| LISTED ENTRIES |

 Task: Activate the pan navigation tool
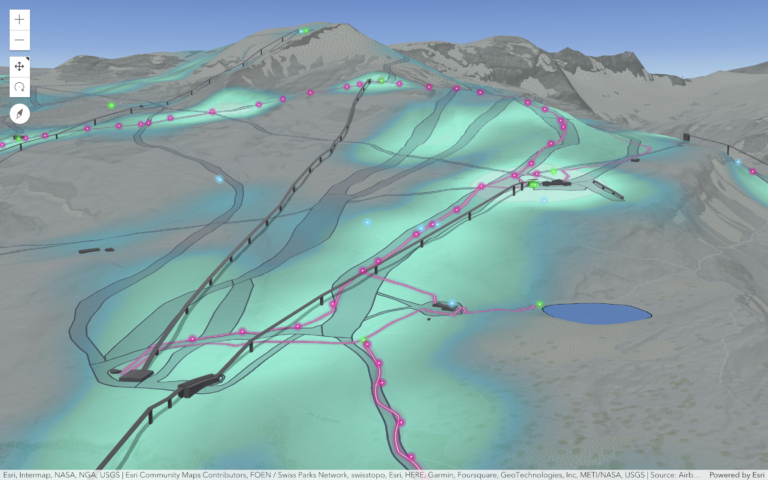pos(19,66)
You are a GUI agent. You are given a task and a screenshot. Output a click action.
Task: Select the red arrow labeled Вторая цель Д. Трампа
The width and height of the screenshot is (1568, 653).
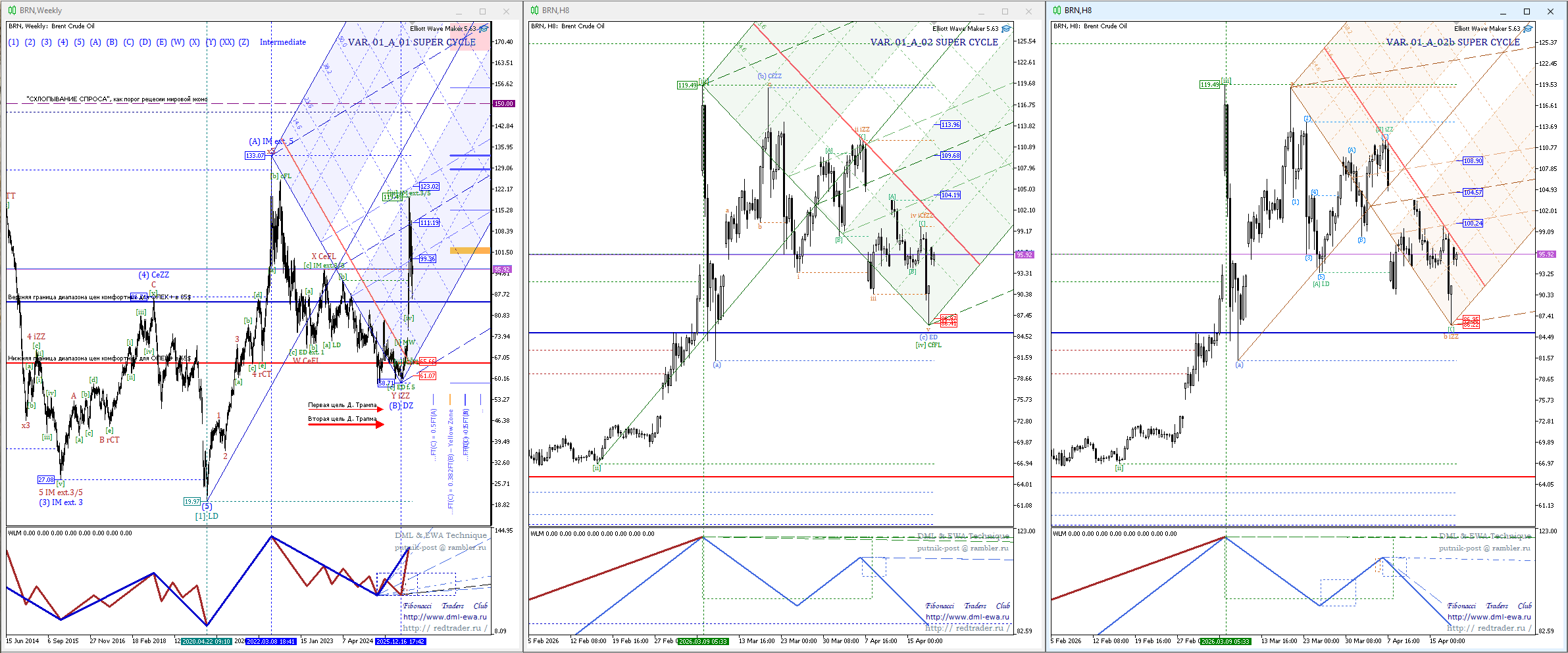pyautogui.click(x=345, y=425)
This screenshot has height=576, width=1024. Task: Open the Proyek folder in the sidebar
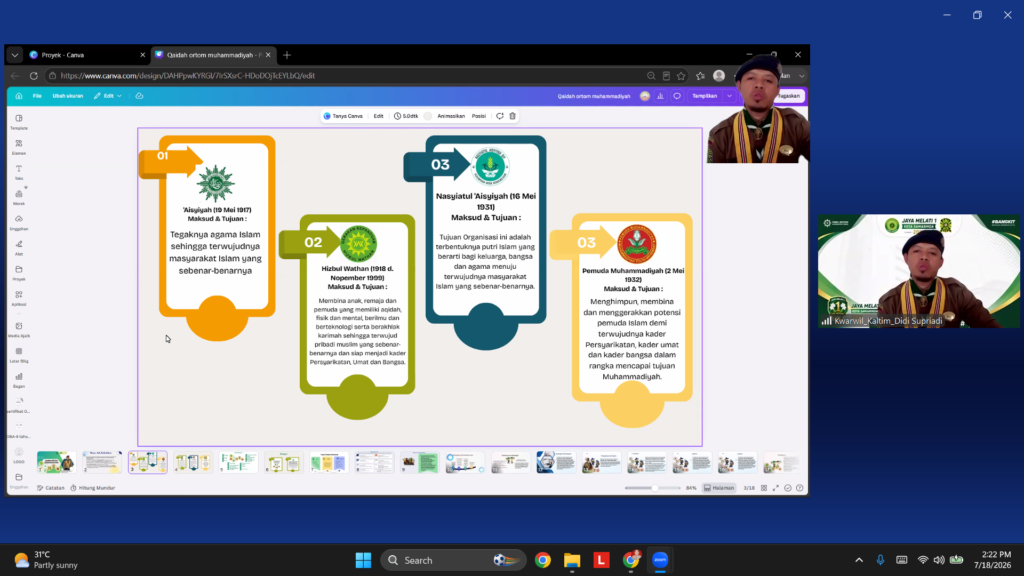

| WRITTEN INSTRUCTION |
Reproduce every record above word for word, leaving out the pictures.

| SOLVED PROBLEM |
 Task: Activate the pan navigation tool
pos(19,66)
You are a GUI agent. You are given a task and a screenshot. Output a click action.
Task: Select the red arrow labeled Вторая цель Д. Трампа
The width and height of the screenshot is (1568, 653).
pyautogui.click(x=345, y=425)
This screenshot has height=576, width=1024. Task: Open the Proyek folder in the sidebar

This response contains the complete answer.